» **EXCERPTED DATA**
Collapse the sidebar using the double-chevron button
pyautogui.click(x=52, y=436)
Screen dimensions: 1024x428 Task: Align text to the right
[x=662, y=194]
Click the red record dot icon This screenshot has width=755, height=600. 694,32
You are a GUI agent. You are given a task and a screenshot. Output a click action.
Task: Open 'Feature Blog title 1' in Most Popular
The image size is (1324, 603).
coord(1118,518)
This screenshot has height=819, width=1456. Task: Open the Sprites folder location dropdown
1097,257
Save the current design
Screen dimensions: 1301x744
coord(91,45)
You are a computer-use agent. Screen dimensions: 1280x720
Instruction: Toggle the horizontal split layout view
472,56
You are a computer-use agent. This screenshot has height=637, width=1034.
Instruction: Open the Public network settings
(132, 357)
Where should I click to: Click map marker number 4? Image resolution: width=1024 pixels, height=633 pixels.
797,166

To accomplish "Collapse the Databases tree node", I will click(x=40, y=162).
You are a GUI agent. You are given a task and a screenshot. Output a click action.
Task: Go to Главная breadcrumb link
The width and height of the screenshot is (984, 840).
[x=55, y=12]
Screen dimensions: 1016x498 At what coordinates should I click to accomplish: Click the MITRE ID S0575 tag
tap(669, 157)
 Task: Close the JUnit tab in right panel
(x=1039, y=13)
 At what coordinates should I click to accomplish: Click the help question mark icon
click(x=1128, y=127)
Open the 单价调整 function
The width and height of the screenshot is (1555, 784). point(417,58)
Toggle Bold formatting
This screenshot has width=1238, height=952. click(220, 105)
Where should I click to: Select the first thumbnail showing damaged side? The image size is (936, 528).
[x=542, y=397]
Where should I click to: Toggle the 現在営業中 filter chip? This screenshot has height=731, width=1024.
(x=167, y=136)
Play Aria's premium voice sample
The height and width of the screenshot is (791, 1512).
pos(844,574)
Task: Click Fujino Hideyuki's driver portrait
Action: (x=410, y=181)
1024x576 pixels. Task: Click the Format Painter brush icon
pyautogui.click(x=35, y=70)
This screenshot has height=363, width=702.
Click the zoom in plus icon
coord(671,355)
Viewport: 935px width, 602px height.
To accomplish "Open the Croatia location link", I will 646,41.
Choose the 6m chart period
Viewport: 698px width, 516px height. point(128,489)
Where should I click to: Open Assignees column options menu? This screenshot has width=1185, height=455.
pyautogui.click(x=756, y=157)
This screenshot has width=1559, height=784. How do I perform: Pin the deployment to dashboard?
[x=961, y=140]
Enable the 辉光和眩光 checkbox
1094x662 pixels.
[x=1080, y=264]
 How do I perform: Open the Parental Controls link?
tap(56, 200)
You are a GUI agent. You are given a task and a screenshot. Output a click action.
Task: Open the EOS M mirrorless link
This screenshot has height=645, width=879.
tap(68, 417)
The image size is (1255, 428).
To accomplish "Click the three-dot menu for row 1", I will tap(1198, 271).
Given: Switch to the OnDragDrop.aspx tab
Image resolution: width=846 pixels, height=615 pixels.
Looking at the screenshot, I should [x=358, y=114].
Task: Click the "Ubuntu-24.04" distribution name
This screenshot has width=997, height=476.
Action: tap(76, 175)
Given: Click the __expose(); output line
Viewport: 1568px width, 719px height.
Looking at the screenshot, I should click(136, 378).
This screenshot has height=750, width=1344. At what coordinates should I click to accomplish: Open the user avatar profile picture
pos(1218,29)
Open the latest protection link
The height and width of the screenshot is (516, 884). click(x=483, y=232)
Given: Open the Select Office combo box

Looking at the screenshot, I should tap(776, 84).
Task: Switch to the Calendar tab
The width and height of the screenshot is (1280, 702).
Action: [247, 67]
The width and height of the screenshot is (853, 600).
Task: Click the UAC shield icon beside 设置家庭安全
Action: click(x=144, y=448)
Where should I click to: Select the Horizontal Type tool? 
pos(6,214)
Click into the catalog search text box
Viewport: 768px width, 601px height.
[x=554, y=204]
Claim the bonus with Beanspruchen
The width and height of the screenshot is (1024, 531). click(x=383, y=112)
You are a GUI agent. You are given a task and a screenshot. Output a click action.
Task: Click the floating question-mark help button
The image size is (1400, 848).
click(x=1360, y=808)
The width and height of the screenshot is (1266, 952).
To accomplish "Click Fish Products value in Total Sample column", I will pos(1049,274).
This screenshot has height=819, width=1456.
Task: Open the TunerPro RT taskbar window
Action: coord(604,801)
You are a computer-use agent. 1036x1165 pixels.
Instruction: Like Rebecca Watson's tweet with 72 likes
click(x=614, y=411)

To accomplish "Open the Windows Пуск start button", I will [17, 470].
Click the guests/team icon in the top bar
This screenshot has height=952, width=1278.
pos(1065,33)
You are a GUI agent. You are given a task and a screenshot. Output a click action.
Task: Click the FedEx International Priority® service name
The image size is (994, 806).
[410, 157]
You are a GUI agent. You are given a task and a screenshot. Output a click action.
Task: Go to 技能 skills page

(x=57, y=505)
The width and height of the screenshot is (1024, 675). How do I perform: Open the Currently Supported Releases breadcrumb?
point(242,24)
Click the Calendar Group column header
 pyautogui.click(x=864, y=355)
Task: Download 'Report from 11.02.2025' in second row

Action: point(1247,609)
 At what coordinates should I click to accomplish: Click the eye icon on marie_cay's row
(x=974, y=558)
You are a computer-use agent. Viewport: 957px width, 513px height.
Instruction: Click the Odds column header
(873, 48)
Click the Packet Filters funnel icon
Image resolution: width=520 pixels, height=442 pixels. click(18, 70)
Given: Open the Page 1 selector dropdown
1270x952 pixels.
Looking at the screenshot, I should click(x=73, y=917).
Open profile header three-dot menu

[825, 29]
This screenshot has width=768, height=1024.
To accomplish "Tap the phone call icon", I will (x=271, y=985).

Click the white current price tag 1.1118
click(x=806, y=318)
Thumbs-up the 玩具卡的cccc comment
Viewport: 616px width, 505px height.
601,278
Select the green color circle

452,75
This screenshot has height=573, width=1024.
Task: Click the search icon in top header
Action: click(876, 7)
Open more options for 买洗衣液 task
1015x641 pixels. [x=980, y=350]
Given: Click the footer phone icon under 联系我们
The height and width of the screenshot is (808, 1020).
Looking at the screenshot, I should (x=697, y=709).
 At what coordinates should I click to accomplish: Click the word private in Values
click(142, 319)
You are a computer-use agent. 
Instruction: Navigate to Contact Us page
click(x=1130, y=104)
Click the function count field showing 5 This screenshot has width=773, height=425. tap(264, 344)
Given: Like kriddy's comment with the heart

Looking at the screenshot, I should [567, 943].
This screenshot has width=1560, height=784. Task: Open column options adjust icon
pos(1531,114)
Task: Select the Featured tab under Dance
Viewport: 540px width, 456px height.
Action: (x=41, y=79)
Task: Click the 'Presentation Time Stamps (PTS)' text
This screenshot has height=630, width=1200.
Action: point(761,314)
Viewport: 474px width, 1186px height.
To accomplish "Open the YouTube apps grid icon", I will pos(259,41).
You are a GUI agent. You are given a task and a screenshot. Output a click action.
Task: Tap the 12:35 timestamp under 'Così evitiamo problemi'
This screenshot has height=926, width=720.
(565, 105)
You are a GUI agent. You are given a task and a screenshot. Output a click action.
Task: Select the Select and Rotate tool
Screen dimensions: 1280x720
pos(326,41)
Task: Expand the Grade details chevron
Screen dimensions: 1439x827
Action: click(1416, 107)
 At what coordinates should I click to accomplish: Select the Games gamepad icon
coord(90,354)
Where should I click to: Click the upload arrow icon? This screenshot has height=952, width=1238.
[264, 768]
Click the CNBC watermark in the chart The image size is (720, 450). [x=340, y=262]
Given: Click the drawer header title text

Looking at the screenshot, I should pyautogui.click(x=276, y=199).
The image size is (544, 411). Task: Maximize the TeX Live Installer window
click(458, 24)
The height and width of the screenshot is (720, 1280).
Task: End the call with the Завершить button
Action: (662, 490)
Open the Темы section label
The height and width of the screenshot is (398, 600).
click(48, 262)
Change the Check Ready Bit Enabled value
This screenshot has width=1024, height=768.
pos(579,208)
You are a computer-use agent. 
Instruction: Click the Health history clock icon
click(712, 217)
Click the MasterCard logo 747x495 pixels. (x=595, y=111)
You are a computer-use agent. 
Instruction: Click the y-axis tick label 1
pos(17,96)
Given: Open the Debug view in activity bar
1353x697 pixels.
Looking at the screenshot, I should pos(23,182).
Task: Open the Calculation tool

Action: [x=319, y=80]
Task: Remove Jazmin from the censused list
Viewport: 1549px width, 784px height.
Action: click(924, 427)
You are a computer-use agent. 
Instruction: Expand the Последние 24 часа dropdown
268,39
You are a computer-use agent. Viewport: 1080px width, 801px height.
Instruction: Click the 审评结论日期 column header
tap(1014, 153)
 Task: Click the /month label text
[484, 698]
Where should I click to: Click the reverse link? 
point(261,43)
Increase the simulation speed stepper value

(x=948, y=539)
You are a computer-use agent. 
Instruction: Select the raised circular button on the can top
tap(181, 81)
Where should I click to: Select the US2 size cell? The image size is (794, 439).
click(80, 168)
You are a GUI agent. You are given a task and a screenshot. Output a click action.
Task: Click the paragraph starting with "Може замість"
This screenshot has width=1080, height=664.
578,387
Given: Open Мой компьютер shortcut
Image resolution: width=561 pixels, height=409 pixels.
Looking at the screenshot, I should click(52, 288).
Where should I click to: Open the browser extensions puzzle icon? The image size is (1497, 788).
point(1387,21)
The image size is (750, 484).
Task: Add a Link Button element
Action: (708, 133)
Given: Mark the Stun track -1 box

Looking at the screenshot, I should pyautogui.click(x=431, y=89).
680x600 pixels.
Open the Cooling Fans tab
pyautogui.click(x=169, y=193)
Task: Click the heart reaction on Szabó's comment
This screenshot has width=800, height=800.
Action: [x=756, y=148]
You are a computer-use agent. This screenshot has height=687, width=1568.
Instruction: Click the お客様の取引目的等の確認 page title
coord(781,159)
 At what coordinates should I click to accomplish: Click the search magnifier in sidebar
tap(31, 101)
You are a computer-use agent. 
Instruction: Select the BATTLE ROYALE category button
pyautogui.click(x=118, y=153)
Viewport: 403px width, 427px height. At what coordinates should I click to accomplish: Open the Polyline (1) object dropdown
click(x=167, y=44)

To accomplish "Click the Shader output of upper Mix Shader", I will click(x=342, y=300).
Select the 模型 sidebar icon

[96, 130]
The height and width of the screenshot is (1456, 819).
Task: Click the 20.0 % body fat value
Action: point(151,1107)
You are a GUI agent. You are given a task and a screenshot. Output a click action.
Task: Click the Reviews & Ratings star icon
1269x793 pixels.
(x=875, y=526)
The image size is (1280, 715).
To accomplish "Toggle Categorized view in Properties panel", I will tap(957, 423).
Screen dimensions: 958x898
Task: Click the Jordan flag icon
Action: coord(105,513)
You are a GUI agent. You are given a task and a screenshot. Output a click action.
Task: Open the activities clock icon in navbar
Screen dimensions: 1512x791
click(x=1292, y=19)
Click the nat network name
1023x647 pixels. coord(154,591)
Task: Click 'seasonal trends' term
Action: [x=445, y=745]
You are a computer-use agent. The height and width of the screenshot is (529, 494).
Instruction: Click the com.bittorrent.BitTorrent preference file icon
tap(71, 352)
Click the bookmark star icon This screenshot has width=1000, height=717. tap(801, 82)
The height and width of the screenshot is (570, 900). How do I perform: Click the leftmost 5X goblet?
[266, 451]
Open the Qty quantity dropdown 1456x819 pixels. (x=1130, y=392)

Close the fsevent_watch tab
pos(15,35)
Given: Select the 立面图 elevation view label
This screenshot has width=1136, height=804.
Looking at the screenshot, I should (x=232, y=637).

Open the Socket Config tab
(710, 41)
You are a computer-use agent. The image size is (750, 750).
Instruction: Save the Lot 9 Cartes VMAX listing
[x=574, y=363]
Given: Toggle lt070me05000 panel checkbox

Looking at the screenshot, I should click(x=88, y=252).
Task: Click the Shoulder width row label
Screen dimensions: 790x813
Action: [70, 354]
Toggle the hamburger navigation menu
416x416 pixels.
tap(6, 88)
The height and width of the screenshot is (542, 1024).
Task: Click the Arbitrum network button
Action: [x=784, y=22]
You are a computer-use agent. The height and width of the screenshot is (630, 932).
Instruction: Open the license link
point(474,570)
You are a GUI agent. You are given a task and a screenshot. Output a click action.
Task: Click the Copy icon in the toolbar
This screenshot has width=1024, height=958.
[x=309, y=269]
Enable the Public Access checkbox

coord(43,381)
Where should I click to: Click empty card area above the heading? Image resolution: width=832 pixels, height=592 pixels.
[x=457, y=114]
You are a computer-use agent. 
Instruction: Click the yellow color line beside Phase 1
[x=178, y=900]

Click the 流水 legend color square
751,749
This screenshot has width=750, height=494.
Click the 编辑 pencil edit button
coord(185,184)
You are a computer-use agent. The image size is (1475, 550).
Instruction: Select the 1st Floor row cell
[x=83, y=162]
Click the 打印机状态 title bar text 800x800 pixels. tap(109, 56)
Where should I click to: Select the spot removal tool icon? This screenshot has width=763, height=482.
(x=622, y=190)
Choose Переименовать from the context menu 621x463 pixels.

» **TASK REQUIREMENTS**
Your task is to show every line of the listing above containing "Switch".

» **EXERCISE SOLUTION**
Given: Switch to the OnDragDrop.aspx tab
Task: Switch to the Calendar tab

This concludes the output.